Long-term Off-Policy Evaluation and Learning
Yuta Saito, Himan Abdollahpouri, Jesse Anderton, Ben Carterette, Mounia Lalmas
TL;DR
The paper tackles estimating long-term outcomes of algorithm changes without lengthy online experiments by introducing Long-term Off-Policy Evaluation (LOPE).LOPE decomposes the long-term reward into a surrogate part explainable by short-term rewards and an action-specific part, enabling variance reduction through surrogate importance weights and a regression model for the action effect.It provides theoretical guarantees of unbiasedness under weaker conditions than surrogacy and demonstrates substantial variance reduction over standard OPE methods, including in policy learning scenarios via LOPE-PG.Empirical results on synthetic data and a large-scale real-world music platform show LOPE outperforms Long-term Causal Inference and standard OPE in estimation accuracy, policy selection, and policy learning, especially under high long-term reward noise.
Abstract
Short- and long-term outcomes of an algorithm often differ, with damaging downstream effects.

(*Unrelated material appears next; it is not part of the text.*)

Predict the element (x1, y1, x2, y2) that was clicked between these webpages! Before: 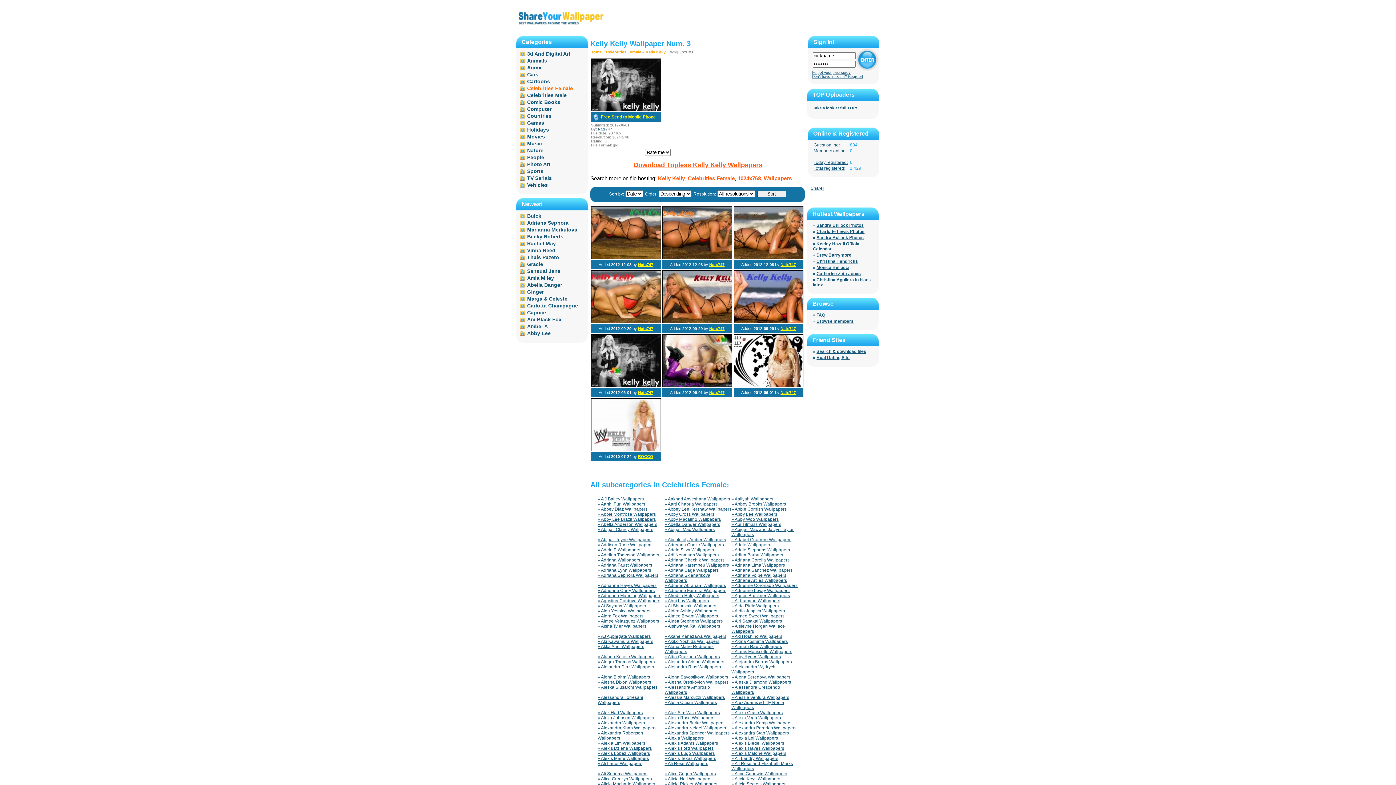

A known example is a click-bait algorithm, which may increase short-term clicks but damage long-term user engagement. A possible solution to estimate the long-term outcome is to run an online experiment or A/B test for the potential algorithms, but it takes months or even longer to observe the long-term outcomes of interest, making the algorithm selection process unacceptably slow. This work thus studies the problem of feasibly yet accurately estimating the long-term outcome of an algorithm using only historical and short-term experiment data. Existing approaches to this problem either need a restrictive assumption about the short-term outcomes called surrogacy or cannot effectively use short-term outcomes, which is inefficient. Therefore, we propose a new framework called Long-term Off-Policy Evaluation (LOPE), which is based on reward function decomposition. LOPE works under a more relaxed assumption than surrogacy and effectively leverages short-term rewards to substantially reduce the variance. Synthetic experiments show that LOPE outperforms existing approaches particularly when surrogacy is severely violated and the long-term reward is noisy. In addition, real-world experiments on large-scale A/B test data collected on a music streaming platform show that LOPE can estimate the long-term outcome of actual algorithms more accurately than existing feasible methods.